First lie down (on your back) on the ground. Bend your knees at 90 degrees and plant your feet to the ground. Adjust your back so that your lower back is on the floor; you shouldn't see or feel a gap between your lower back and the floor. Reach your arms straight up to the ceiling. Keeping your arms completely locked out, slowly drop them overhead as far as them will go without forcing (and remember to keep your lower back on the ground the whole time!). If your hands can reach the floor, then you have pretty good lats mobility. If your entire arm can lie flat on the floor, then you have outstanding lats mobility. If your arms are floating in the air, then you have tight lats but the following exercises will help you with that.

The exercises (4 options)

There are multiple ways to work on those lats and I'm going to go through 4 different options: 1 with a foam roller, two with a lacrosse ball, and one with just your body.
Foam roll on lats
The first method is to lie down on the ground and roll onto your side. Position the foam roller at your lats (starting from the arm pit and moving down to your back). From this position, you can just smash it (apply weight into the foam roller), contract & relax your lats as you smash, or roll the muscle. You should do this for about 3 minutes on each side.
Lacrosse ball smash
Your second option is a small variation of the first, but will work the muscle much better. Instead of using a foam roller, place the lacrosse ball on your lats (starting from the arm pit) and slowly move it down while smashing. You won't be able to roll the full muscle with the ball, but since it's a smaller and harder material, you will be able to dig much deeper into the muscle. This method will hurt a lot if you have tight lats.

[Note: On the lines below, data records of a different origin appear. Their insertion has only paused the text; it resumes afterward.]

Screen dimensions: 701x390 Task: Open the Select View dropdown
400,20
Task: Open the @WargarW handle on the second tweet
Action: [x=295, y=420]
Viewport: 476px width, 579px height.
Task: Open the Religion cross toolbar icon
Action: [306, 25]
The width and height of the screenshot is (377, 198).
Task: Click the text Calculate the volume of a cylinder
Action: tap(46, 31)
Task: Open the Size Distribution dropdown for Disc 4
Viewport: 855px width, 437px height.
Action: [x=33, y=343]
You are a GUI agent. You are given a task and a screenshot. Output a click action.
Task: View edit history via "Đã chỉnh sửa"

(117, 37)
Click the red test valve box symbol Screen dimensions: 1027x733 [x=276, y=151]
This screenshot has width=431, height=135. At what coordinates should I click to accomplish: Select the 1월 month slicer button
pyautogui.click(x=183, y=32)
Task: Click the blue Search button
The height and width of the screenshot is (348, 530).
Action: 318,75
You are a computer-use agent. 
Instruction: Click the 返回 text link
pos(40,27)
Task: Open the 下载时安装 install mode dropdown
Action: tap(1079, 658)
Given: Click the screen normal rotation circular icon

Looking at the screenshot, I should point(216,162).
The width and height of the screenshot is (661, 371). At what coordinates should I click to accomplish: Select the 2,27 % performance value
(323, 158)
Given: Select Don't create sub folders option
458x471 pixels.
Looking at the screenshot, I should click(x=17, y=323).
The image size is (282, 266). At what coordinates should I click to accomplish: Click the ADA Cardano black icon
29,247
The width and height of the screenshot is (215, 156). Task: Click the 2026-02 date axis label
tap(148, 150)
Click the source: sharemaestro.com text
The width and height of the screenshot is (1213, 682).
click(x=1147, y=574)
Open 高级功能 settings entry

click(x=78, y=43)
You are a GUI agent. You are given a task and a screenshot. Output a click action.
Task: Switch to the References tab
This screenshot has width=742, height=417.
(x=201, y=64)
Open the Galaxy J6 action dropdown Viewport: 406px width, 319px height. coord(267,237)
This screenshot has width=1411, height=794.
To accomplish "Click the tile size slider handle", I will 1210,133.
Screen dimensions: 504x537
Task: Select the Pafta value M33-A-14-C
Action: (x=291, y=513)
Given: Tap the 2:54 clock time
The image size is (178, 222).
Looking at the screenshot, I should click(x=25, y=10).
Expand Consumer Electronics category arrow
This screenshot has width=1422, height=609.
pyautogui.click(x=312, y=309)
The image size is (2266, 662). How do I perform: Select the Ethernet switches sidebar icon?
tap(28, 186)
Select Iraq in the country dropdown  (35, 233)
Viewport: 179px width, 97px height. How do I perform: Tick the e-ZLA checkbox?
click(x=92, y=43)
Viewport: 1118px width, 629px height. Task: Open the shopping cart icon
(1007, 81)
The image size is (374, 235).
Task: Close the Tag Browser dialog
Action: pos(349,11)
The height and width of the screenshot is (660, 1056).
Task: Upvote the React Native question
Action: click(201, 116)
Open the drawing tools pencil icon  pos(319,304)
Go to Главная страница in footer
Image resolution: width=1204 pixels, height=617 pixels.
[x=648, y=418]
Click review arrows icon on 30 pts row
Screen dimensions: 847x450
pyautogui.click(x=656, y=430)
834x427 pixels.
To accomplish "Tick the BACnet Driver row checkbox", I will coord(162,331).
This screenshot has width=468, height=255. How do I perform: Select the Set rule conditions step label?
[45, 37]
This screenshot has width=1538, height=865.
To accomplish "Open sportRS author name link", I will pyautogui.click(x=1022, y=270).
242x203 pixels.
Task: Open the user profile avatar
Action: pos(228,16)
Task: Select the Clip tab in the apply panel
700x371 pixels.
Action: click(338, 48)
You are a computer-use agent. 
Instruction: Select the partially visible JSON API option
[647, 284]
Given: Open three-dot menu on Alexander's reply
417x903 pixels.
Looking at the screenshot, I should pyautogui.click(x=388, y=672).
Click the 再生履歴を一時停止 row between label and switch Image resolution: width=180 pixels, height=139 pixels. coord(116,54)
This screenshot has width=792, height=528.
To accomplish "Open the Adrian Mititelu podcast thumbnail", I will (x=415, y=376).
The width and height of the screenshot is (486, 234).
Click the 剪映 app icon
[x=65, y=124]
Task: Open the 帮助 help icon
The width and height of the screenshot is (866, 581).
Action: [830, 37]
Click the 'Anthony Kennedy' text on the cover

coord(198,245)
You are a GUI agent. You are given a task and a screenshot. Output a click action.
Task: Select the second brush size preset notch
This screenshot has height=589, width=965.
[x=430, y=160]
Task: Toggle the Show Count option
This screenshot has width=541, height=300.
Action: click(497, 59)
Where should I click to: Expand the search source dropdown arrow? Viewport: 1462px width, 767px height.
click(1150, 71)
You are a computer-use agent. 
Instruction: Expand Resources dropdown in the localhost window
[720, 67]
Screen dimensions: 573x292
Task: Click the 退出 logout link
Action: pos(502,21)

Standing lacrosse ball smash and roll
Third option is a variation of the second option but with a little less pain. Instead of lying on the ground (which puts a lot of your body weight into the lacrosse ball), stand up against a wall. Raise your arm and place the ball on your lats and lean into the wall. You can adjust how much pressure by leaning more or less into the wall. You can also get a little bit of a roll by moving up and down. If your overhead position is too limited to raise your arm and get onto the wall, then use a yoga block (or similar object) to give yourself a little more distance from the wall.
Modified triceps stretch
The last option is actually a stretch for your triceps and lats. Go into the regular triceps stretch (lift one arm, bending at the elbow and grab the elbow with your other hand). Now get back next the to wall (facing sideways), and place your raised elbow against the wall. Lean into it to get a good stretch in your lats. Hold this position for 30 seconds to a minute and switch sides.